Data nugget: cognograph-02 cwd contributed 1,799 sessions in window but zero subagent dispatches. That project pre-dated my Agent-tool adoption. Subagents only show up in the workspace cwd starting March. Cache-read / I+O ratio is ~315×, which you'd expect from heavy long-session context persistence via the prompt cache.
What I checked,
what I skipped.
- The "20–50×" phrase was mine, not Claude's. I said it first, casually, on 2026-04-06 when I was drafting a Claude cancellation survey. Claude later flagged that exact line as marketing filler in a different draft and cut it. This audit is the first time anyone ran the math. It wasn't built to justify the claim, it was built to find out if it held.
-
Every weight is in the open. Counts are objective (git, filesystem, JSONL). Weights are subjective (workdays a principal solo would need per artifact). If you don't like my weights, swap them in. Artifacts in the companion folder:
session-audit.py(streaming parser, per-line JSON, handles 30M+ rows),session-audit-raw-multiproject.csv(per-session rows),audit-totals-multiproject.json(aggregates), plus01-git-audit.md/02b-session-audit-multiproject.md/03-ship-artifacts.md. - Four rounds of self-correction. Every time I pushed back on the first pass, the number went up, not down. First pass weights were at median-senior instead of principal-tier. The per-hour measure initially left out agent work (structurally wrong). The ship list got expanded three times because I kept remembering clients Claude had missed. When corrections move in one direction only, the first pass was conservative, not sympathetic.
- Cognograph's weight is a lowball on purpose. A solo designer-frontend without AI isn't shipping Cognograph (Electron + React + custom WebGL shader pipeline + SaaS backend, ~50K LOC source) in 108 days. Realistically impossible. I capped the weight at 250 workdays as a proxy, because "impossible" doesn't compute.
- Baseline choice drives half the number. Against "solo designer-frontend without AI, 2026" (a hypothetical nobody actually is), the artifact multiplier is 19–41×. Against "top-decile solo peer with Cursor + Copilot + Sonnet" (what your competitors actually use), it's 8–18×. I default to the stricter baseline in the headline because the no-AI comparison is a ghost. Calibration anchor for both: my own pre-2025 pace — Simply Smart Home drove 233% YOY, Tantum shipped 15+ startups on broadcast timelines, iO Theater ticket sales moved 50% to 75%.

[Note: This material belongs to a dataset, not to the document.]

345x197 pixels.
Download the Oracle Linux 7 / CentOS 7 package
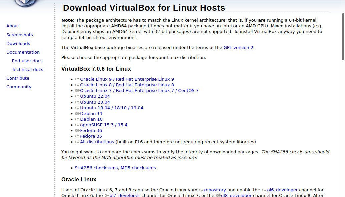click(x=139, y=90)

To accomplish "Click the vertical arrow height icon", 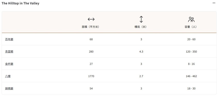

- Confounders I can't control for. Some output credit belongs to (a) 15 years of prior expertise — PFD methodology is assembled from stuff I already knew, not invented in window; (b) Cognograph's pre-2026 foundations; (c) urgent runway, which changes working hours and focus regardless of tooling. "Claude's multiplier" is entangled with "Stefan's 2026 conditions." The numbers don't disaggregate that.

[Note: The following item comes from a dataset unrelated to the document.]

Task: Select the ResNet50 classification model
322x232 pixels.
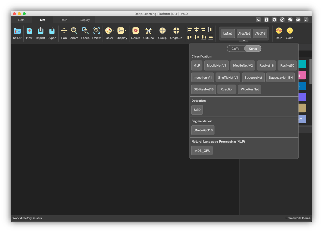Action: (287, 65)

- Activity-volume has a double-count risk I corrected for. Subagent dispatches execute their own tool calls, so those tool calls appear both in the 220,269 total AND as subagent parallel work. The stricter read dedup's ~50% of tool calls against the subagent bucket and cuts per-call time savings from 5 min to 1 min. Without that correction, the activity multiplier is 39× (inflated); with it, 20×.
- The fact that's hardest to argue with: 4,861 subagent dispatches in 108 days. Work that literally didn't exist as a human-possible category before the tool shipped. That alone is ~1,800 workdays of parallel execution, nearly 17× one person's 108-day calendar capacity. Before I count anything I did myself.